A look at the "Critique and Clinic" exhibition in the Berlinale Forum Expanded.


Luke Fowler’s ALL DIVIDED SELVES

If we read the title of “Critique and Clinic“, the Berlinale Forum Expanded exhibition at Kunstsäle Berlin, as echoing Deleuze‘s “Essays Critical and Clinical,” we can see why experimental film and video might be a way for filmmakers to critique and clinically approach the problems of civilization.

Deleuze analyses how several writers mould the rules of the dominant language, as well as rational discourse in general, how they “schizophrenise” it in order to perform an internal critique of dominant modes of social life. We could translate this concept to film to see how video-makers twist the dominant rules of narration through moving images to create socially critical discourse. Ken Jacobs demonstrates how a fairly abstract visual language can be combined with other tools to shape a politically engaged meditation: his SEEKING THE MONKEY KING (US) consists of animated stereoscopic images adding up to a morphing, shiny landscape, into which the viewer can project his or her own visual associations spurred by the musical score (made of quotations from pre-war thrillers) and the author’s own textual commentary on his country.

Meanwhile Eline McGeorge’s A WORLD OF OUR OWN (Norway/GB) perhaps most clearly testifies to this subversive “schizophrenising” of filmic language: the five-minute sensory overlapping of found footage, several soundtracks, and visual and voice-over semi-quotations (from Virginia Woolf, Maya Deren, Rosa Luxemburg and others) engages the viewer into associatively tying the pieces of the video-text together into a meditation on a female revolutionary subject. It’s as if McGeorge is not quite satisfied with “a room of her own”, now wanting to create “A World of Our Own.”

The revolutionary nature of what is perceived by society as insanity (as that which disrupts the normal rational way of functioning) has been advocated throughout Deleuze’s work; a few works in the exhibition directly address this point.

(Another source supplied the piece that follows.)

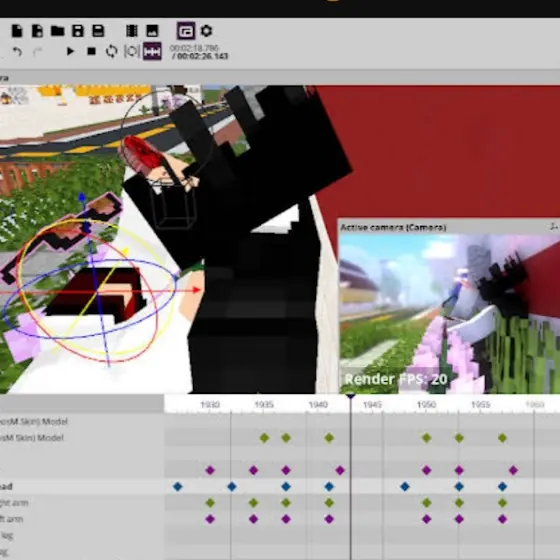Screen dimensions: 560x560
Task: Undo the last action
Action: pos(17,51)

THERE IS SOMETHING IN THE AIR explores the escape of Indian women from a strict moralistic and patriarchal society into insanity through the contrast between voice-over first-person narration of the “diseased” women and associative images; meanwhile Luke Fowler’s ALL DIVIDED SELVES perhaps best summarizes the central idea of the exhibition read through Deleuze’s work: his documentary, composed of found footage, investigates the revolutionary work of psychiatrist RD Laing in the 1960s, who advanced the then-brave hypotheses that those deemed insane are just unable to fit into the dominant socio-political structure and are thus forced to find psychologically eruptive means of escape.

This inspirational exhibition takes the idea of exploring the revolutionary potential of “deviant” psychologies or artistic forms seriously, exploring the formal possibilities of the video medium to create cuts into the normalized way in which we perceive our world and society.